Schema Evolution
Onehouse supports the following forms of backward-compatible schema evolution for Stream Captures writing to a destination table.
Supported Operations
Adding Columns
Behavior
New columns will be added in your destination table.
Usage notes
- New columns must be nullable.
- New columns must be added at the end of the schema (not in the middle).
- If a column with the same name and position was previously removed from the table, new records will automatically populate that existing column.
- New columns cannot start with "_" (e.g. "_row_key"). These are supported during initial creation of the table, but not in schema evolution.
Deleting Columns
Behavior
Deleted columns will remain in your destination table and their existing rows will not be deleted. The deleted columns will have nulls for all new records.
Usage notes
- Only nullable columns can be deleted.
Widening Column Types
Behavior
Column types can be evolved to a “wider” type that preserves the existing data in that column. Onehouse will attempt to write incoming records to the table using the super-type (i.e. the wider type) between the column in the incoming record and the corresponding column in the table.
For example, SuperType(Int, Long) = Long
because Int can be converted to Long without losing any data, but not the other way around.
The matrix below shows the expected behavior for each type combination. Matrix rows are the type in the incoming record and matrix columns are the type in the Onehouse table. The value in the cell is the new type in the Onehouse table (the super-type). Cells marked "X" indicate that the incoming record is incompatible with the Onehouse table.
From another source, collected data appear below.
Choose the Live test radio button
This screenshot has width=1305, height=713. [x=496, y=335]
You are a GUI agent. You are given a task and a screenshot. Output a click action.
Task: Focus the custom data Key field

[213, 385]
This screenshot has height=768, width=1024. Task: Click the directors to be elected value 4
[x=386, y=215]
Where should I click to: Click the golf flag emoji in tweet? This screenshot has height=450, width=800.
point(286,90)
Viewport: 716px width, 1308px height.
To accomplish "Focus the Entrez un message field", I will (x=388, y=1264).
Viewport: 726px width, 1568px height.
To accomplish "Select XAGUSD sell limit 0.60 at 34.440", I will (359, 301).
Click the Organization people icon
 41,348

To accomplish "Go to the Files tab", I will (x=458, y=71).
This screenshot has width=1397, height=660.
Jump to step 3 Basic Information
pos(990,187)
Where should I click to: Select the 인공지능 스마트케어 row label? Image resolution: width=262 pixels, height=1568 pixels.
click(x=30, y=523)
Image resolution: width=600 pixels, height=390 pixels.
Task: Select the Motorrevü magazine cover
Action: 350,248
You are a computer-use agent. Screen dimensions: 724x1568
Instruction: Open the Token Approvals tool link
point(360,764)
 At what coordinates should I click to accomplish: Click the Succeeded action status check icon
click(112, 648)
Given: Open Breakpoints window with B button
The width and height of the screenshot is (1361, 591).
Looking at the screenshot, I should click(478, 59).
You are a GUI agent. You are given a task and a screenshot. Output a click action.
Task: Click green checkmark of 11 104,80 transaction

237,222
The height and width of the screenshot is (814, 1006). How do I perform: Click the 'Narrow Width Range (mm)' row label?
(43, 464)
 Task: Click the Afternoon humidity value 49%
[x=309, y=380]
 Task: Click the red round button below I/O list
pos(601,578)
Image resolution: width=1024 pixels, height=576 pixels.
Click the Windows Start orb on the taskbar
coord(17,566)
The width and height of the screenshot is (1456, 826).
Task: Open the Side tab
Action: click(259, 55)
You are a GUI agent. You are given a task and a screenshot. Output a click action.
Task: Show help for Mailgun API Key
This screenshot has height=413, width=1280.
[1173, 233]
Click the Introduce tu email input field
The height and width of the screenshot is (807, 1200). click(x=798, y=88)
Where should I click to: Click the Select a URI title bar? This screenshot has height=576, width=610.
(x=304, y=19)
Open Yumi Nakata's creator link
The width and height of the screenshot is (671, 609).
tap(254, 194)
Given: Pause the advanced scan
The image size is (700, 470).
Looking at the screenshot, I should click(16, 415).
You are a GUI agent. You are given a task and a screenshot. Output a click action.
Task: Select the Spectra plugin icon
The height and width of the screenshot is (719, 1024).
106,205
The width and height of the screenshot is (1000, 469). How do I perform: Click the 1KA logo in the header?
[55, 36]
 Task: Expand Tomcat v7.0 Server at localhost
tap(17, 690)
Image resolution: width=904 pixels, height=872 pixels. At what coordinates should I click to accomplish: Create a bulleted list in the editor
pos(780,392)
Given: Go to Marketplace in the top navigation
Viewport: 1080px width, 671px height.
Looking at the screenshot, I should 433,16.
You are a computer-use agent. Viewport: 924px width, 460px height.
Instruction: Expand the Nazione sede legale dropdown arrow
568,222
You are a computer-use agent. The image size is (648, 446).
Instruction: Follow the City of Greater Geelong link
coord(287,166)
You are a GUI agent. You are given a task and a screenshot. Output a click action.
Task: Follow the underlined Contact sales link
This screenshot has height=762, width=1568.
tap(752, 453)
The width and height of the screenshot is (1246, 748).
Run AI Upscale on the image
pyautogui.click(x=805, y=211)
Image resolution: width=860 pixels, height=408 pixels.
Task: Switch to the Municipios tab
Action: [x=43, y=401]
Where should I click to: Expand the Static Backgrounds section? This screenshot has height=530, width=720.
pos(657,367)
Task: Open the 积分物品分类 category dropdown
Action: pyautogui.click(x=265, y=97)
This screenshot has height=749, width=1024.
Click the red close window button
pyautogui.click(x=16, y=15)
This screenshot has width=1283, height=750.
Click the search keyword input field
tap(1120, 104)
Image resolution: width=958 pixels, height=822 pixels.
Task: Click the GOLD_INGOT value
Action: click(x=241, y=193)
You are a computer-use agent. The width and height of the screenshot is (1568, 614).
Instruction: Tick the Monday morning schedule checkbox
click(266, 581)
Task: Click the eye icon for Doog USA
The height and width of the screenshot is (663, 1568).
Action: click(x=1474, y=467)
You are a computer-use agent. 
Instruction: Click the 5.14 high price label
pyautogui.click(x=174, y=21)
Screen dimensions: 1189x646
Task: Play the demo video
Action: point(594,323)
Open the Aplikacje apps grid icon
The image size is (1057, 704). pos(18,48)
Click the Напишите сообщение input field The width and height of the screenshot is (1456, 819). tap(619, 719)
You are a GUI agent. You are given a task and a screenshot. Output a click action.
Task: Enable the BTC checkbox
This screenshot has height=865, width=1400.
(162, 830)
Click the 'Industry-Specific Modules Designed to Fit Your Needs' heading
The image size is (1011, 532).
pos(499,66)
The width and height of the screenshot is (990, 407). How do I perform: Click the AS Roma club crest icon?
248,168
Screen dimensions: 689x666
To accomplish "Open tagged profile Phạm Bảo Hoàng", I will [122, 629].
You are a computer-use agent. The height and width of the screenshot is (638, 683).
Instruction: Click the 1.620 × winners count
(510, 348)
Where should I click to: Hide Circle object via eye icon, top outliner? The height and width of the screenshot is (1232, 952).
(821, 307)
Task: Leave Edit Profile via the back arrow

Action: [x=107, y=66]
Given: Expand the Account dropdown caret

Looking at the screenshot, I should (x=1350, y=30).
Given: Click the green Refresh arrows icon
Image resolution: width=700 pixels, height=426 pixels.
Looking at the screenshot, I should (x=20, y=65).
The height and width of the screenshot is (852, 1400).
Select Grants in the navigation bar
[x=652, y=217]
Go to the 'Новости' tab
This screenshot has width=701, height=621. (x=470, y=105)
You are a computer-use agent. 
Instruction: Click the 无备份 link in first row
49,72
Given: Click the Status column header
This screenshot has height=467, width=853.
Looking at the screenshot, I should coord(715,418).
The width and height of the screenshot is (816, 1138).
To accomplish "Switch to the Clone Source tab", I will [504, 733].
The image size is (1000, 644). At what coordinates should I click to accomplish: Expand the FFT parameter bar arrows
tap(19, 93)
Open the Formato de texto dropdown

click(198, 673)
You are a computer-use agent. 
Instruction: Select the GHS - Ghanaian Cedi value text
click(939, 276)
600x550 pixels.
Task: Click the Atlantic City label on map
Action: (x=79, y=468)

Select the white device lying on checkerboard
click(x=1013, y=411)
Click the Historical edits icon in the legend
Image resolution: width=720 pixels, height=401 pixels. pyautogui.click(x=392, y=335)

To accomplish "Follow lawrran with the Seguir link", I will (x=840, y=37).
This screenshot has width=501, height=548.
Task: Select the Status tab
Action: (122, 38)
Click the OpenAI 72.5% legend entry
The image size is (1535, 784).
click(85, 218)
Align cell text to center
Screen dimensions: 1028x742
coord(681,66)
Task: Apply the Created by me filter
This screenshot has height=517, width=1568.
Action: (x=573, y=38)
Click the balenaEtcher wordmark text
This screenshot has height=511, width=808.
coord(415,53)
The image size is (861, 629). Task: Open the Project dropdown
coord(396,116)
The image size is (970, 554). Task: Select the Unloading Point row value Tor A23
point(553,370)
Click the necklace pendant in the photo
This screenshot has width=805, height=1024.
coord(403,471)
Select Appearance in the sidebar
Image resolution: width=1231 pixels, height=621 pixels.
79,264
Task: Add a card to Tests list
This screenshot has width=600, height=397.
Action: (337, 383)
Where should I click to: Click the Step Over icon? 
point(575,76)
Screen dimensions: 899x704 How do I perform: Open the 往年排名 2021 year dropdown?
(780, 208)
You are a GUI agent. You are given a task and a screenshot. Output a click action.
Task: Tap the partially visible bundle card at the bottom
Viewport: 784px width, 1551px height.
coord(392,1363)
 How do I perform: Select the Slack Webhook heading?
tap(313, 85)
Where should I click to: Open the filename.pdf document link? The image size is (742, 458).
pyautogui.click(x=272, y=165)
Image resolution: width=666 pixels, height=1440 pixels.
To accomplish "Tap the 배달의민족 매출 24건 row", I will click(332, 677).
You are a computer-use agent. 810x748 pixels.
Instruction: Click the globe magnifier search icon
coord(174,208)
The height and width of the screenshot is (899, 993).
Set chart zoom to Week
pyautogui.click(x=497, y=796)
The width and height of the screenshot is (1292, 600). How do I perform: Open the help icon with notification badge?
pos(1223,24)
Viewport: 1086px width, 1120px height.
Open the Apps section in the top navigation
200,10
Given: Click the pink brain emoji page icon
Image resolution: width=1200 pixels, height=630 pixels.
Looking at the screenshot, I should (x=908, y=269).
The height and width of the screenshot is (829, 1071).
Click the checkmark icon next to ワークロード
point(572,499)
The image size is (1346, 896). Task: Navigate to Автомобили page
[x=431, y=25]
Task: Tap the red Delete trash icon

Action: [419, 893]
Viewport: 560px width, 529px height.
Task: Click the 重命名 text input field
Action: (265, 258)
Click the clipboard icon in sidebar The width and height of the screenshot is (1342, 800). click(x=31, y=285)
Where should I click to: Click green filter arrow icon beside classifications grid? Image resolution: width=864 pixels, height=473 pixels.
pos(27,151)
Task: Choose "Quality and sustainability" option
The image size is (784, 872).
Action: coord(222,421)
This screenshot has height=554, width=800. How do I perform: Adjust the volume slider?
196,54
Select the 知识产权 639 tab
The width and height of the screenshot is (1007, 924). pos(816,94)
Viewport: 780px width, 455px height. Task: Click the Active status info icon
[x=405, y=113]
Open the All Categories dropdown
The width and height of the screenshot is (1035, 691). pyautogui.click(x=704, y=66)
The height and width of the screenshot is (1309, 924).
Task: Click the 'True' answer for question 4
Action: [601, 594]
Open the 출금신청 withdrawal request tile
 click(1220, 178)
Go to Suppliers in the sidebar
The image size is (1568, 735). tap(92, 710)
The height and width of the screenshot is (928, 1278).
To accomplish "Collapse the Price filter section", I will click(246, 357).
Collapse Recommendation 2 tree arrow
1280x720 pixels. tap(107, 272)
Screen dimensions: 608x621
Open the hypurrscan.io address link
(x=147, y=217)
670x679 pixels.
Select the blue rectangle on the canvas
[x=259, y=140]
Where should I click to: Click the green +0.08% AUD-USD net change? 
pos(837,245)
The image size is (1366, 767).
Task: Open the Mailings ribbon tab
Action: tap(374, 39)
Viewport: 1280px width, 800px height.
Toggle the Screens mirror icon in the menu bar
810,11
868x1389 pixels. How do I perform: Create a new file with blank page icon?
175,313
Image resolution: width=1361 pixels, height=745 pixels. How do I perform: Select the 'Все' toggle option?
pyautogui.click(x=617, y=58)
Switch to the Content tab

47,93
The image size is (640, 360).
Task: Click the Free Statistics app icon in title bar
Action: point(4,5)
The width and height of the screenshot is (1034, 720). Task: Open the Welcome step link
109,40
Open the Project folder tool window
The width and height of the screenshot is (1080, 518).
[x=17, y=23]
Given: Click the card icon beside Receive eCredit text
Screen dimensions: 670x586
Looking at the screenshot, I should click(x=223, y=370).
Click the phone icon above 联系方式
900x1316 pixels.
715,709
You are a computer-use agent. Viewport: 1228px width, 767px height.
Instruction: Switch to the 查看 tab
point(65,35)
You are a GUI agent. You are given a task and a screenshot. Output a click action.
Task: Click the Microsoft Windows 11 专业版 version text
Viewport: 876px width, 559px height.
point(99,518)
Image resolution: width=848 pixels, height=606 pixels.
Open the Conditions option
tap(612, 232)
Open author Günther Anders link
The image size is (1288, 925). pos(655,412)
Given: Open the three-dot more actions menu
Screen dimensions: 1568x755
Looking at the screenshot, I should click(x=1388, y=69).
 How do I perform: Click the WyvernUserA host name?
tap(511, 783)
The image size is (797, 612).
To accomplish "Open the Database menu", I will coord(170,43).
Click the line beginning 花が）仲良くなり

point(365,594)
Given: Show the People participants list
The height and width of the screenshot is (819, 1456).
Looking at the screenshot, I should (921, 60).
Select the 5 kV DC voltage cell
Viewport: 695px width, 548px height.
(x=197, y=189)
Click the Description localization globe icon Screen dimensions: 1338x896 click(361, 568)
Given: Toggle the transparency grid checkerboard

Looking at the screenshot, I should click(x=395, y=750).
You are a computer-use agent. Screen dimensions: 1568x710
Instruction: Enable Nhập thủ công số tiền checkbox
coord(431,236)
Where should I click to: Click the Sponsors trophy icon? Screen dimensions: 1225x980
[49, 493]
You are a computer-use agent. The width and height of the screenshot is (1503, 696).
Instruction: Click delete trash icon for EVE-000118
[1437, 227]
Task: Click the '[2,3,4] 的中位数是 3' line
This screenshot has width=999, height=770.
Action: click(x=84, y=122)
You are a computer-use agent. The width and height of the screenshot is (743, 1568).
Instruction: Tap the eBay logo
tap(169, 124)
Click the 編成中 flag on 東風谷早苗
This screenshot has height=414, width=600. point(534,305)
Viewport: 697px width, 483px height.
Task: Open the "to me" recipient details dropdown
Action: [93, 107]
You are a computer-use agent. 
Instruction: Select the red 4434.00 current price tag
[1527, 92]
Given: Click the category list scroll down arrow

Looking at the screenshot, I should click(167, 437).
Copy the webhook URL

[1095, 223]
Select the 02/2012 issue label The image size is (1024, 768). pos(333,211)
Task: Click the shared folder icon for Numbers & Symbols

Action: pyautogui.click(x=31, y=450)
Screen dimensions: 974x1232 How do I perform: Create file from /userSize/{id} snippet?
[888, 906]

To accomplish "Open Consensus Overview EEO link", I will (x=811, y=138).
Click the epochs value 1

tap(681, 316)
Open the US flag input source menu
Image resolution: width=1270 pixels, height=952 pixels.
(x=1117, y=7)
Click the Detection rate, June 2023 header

Incoming Type ↓ / Table Type → | Int | Long | Float | Double | String | Bytes |
---|---|---|---|---|---|---|
Int | Int | Long | Float | Double | String | X |
Long | Long | Long | Float | Double | String | X |
Float | Float | Float | Float | Double | String | X |
Double | Double | Double | Double | Double | String | X |
String | String | String | String | String | String | Bytes |
Bytes | X | X | X | X | String | Bytes |
Usage notes
- Booleans, Complex Types (Array, Map, etc.), and Logical Types (Decimal, Date, Timestamp, etc.) as defined by the Avro spec are not supported for Schema Evolution in either direction. However, they can be changed from a non-nullable to a nullable field of the same type.
- Schema Evolution is supported for changing the type within a Map or Array. For example, you can evolve an Array column from Int[] to Long[]. However, you cannot perform operations that modify the overall structure such as converting an Array to a Map or changing the structure of nested Complex Types.
- In the case of Bytes and String, both types can be converted to each other, so the table will accept either type without evolving (as shown in the matrix above).
- Any type can be evolved from non-nullable to nullable. Types cannot be evolved from nullable to non-nullable.
Examples
- Example 1: Incoming records of multiple compatible types
- Onehouse table has col1 of type Int
- Incoming record r1 has col1 of type Long → Onehouse table col1 type is widened to Long
- Incoming record r2 has col1 of type Int → Onehouse writes r2 as Long in the table
- Example 2: Incompatible types
- Onehouse table has col1 of type Int
- Incoming record r1 has col1 of type String → Onehouse fails the Stream Capture or quarantines r1 (based on the Stream Capture configs)
Additional Usage Notes
- The operations described in this doc are also supported for nested fields.
We recommend that you do not directly modify the schema of your destination table through DDL operations while a Stream Capture is writing data to the table, as it may cause errors. Please reach out to Onehouse support if you need to do this.